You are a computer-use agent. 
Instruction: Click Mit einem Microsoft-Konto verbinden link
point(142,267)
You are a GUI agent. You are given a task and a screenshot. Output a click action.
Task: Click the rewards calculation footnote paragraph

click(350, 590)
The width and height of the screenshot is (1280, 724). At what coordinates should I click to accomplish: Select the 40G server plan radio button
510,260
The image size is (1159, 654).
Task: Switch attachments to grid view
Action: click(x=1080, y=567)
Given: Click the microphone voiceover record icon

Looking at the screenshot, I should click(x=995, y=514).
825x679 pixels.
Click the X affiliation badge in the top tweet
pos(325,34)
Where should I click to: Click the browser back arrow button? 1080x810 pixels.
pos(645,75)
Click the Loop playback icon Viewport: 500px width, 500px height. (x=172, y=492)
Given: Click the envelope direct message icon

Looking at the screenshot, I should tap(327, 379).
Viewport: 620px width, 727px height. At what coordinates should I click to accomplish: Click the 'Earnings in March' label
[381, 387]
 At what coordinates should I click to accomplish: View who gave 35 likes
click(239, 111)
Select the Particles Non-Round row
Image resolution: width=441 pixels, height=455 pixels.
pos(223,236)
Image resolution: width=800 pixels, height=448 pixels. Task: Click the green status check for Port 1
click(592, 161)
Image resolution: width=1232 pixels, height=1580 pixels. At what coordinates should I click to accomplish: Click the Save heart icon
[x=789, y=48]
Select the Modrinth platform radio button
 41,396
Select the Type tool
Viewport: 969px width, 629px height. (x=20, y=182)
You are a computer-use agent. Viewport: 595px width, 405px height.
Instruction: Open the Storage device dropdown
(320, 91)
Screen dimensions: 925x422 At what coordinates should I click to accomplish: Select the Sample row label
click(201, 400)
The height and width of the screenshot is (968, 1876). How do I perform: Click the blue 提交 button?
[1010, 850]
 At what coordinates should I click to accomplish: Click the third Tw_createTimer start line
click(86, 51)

━━━━

§ **Exercise aim**
Write out every record again, exactly as it was written.

§ **Answer box**
You are a computer-use agent. 
Instruction: Click Mit einem Microsoft-Konto verbinden link
point(142,267)
You are a GUI agent. You are given a task and a screenshot. Output a click action.
Task: Click the rewards calculation footnote paragraph

click(350, 590)
The width and height of the screenshot is (1280, 724). At what coordinates should I click to accomplish: Select the 40G server plan radio button
510,260
The image size is (1159, 654).
Task: Switch attachments to grid view
Action: click(x=1080, y=567)
Given: Click the microphone voiceover record icon

Looking at the screenshot, I should click(x=995, y=514).
825x679 pixels.
Click the X affiliation badge in the top tweet
pos(325,34)
Where should I click to: Click the browser back arrow button? 1080x810 pixels.
pos(645,75)
Click the Loop playback icon Viewport: 500px width, 500px height. (x=172, y=492)
Given: Click the envelope direct message icon

Looking at the screenshot, I should tap(327, 379).
Viewport: 620px width, 727px height. At what coordinates should I click to accomplish: Click the 'Earnings in March' label
[381, 387]
 At what coordinates should I click to accomplish: View who gave 35 likes
click(239, 111)
Select the Particles Non-Round row
Image resolution: width=441 pixels, height=455 pixels.
pos(223,236)
Image resolution: width=800 pixels, height=448 pixels. Task: Click the green status check for Port 1
click(592, 161)
Image resolution: width=1232 pixels, height=1580 pixels. At what coordinates should I click to accomplish: Click the Save heart icon
[x=789, y=48]
Select the Modrinth platform radio button
 41,396
Select the Type tool
Viewport: 969px width, 629px height. (x=20, y=182)
You are a computer-use agent. Viewport: 595px width, 405px height.
Instruction: Open the Storage device dropdown
(320, 91)
Screen dimensions: 925x422 At what coordinates should I click to accomplish: Select the Sample row label
click(201, 400)
The height and width of the screenshot is (968, 1876). How do I perform: Click the blue 提交 button?
[1010, 850]
 At what coordinates should I click to accomplish: Click the third Tw_createTimer start line
click(86, 51)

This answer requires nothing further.